*** RECORD EXCERPTS ***
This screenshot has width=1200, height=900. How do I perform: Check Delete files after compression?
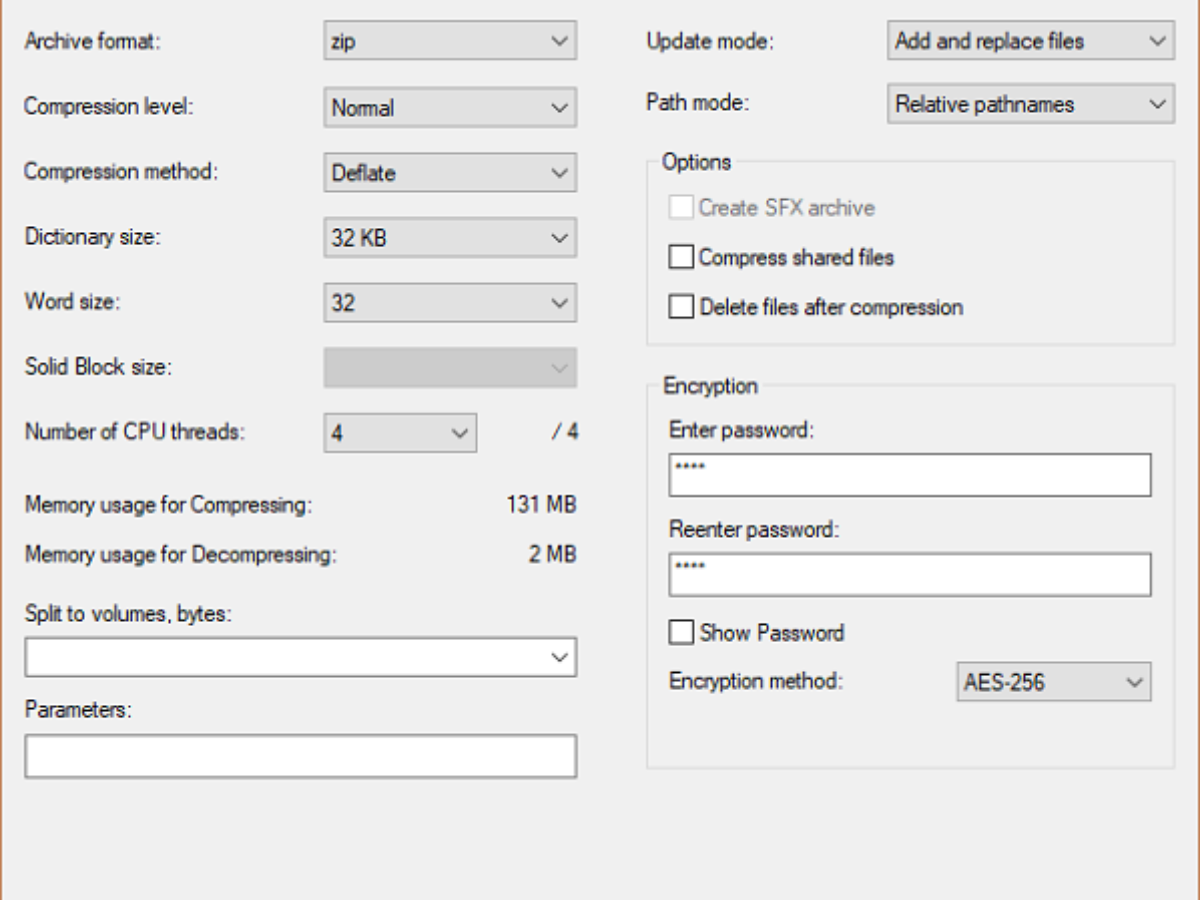681,307
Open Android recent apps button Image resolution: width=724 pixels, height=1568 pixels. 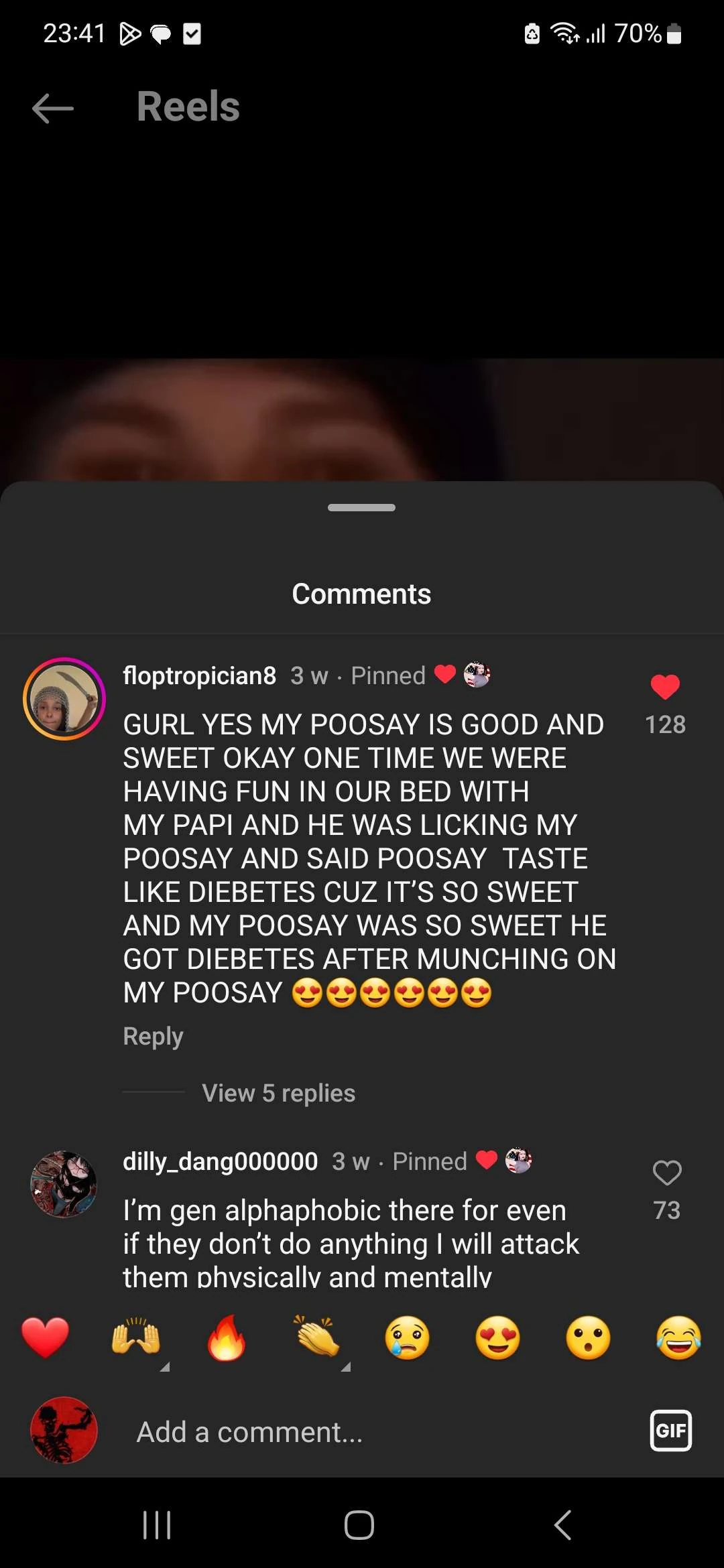(157, 1526)
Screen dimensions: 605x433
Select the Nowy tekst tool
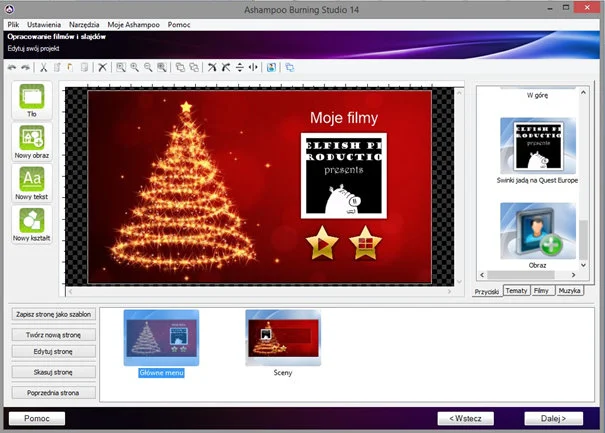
*** End of RECORD EXCERPTS ***
■ YOUR GOAL ■
From the line that contains "Screen dimensions: 605x433" down to the final line of the entries above, please copy each line exactly, excluding pictures.

■ RESULT FOR THIS TASK ■
Screen dimensions: 605x433
Select the Nowy tekst tool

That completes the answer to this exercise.